Oven Baked Falafel with Zhoug
Source: Aubrey Reuben, Foodwise Intern
This recipe was developed for Foodwise Teens.
Tools: Large strainer, cutting board, knife, can opener, measuring cup, mortar and pestle, large baking sheet, zester, large mixing bowl, fork
2 cans of beans (such as garbanzos, or whatever you have on hand)
1 cup various soft herbs (i.e., dill, parsley, cilantro, chives)
3 cloves garlic
2 tablespoons olive oil
3 tablespoons flour
2 teaspoons baking powder
1 bunch mint
3 leaves chard
1 bunch parsley
½ cup olive oil
Salt and spices (i.e., cumin, coriander, paprika)
Turn on the oven to 375 degrees F.
Rinse the beans in a large strainer.

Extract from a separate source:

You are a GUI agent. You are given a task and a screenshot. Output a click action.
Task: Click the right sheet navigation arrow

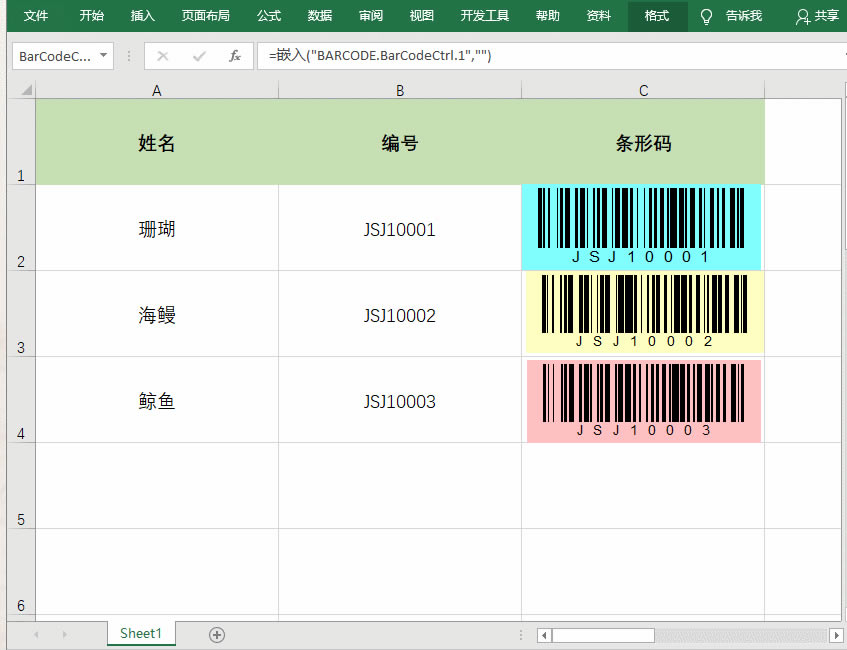coord(64,634)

Then mash them in a large mixing bowl with a fork.
Finely dice the herbs, onion, and garlic. Add to the bowl of beans.
Crack egg into bowl.
Add salt and spices to the bowl and mix really well.
Taste a small piece to test for seasoning. Add more salt if necessary.

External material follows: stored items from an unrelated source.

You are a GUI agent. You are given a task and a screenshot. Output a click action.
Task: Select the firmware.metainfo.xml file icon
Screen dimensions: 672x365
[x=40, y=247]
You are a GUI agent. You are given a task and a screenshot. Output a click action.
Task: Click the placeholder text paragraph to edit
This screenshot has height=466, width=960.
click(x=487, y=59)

Once you like it, mix in flour and baking powder.
Form into even balls/patties and place on an oiled baking sheet. Make sure the falafel are all evenly covered in olive oil. Cook in the oven for 20 minutes, then flip and cook for another 10 minutes.
While the falafel are cooking, make the zhoug. Finely dice the mint, chard and parsley. Mash the herbs with the ½ cup olive oil, salt and lemon zest with a mortar and pestle. Serve with the falafel to dip or drizzle.